Abstract
The development of cancer therapies may be improved by the discovery of tumor-specific molecular dependencies. The requisite tools include genetic and chemical perturbations, each with its strengths and limitations. Drug perturbations can be readily applied to primary cancer samples at a large scale, but mechanistic understanding of hits and further pharmaceutical development is often complicated by the fact that a small compound has a range of affinities to multiple proteins.
To computationally infer the molecular dependencies of individual cancers from their ex-vivo drug sensitivity profiles, we developed a mathematical model that deconvolutes these data using measurements of protein-drug affinity profiles.
Our method, DepInfeR, correctly identified known dependencies, including EGFR dependence in Her2+ breast cancer cell line, FLT3 dependence in AML tumors with FLT3-ITD mutations and the differential dependencies on the B-cell receptor pathway in two major subtypes of chronic lymphocytic leukemia (CLL).

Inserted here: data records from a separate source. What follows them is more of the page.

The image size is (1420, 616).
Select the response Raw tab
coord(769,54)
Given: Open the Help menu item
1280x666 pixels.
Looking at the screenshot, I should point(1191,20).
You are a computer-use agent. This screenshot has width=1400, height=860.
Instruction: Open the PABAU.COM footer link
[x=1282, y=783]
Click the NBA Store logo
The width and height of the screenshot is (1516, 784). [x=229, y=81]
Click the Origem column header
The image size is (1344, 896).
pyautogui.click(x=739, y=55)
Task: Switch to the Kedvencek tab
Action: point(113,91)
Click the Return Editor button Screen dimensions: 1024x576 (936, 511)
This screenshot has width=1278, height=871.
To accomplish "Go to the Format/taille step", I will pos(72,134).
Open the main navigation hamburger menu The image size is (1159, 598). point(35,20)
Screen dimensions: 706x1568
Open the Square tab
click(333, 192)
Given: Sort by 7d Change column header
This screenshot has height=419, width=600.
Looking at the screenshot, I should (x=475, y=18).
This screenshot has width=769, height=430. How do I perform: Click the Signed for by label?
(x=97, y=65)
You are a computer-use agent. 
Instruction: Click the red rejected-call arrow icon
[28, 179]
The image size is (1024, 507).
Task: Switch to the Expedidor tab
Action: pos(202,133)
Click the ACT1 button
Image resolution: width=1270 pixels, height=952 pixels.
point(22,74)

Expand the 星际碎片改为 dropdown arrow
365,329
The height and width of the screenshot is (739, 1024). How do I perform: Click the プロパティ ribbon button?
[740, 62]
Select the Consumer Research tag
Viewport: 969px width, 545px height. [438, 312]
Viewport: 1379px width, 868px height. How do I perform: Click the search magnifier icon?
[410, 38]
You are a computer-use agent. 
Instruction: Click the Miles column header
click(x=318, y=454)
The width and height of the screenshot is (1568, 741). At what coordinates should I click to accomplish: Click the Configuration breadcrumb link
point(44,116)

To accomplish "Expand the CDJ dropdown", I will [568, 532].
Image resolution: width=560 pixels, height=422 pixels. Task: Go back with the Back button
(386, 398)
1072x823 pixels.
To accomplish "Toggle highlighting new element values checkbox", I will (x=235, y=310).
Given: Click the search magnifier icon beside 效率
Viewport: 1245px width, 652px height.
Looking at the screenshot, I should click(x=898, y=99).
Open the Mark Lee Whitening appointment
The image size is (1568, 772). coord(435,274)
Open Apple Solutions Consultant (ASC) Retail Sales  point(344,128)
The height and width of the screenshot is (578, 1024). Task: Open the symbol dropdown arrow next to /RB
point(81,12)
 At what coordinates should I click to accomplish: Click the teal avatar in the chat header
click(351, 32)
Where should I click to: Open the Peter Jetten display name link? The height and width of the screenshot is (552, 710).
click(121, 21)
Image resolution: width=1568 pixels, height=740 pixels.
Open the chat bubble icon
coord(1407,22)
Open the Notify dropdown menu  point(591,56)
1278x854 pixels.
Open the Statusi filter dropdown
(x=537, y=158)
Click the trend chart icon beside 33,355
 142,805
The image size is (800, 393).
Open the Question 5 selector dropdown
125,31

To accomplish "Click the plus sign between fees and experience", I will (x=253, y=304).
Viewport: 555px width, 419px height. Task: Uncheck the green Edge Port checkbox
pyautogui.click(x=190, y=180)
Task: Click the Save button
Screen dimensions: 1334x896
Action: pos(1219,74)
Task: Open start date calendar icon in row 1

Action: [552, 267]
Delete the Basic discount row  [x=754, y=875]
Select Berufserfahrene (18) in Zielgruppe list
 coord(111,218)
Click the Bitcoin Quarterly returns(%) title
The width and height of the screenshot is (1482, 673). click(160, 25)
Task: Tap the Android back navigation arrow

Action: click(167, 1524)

Furthermore, our method uncovered new subgroup-specific dependencies, including a previously unreported dependence of high-risk CLL on Checkpoint kinase 1 (CHEK1). The method also produced a more accurate map of the molecular dependencies in a heterogeneous set of 117 CLL samples.
The ability to deconvolute polypharmacological phenotypes into underlying causal molecular dependencies should increase the utility of high-throughput drug response assays for functional precision oncology.
Competing Interest Statement
The authors have declared no competing interest.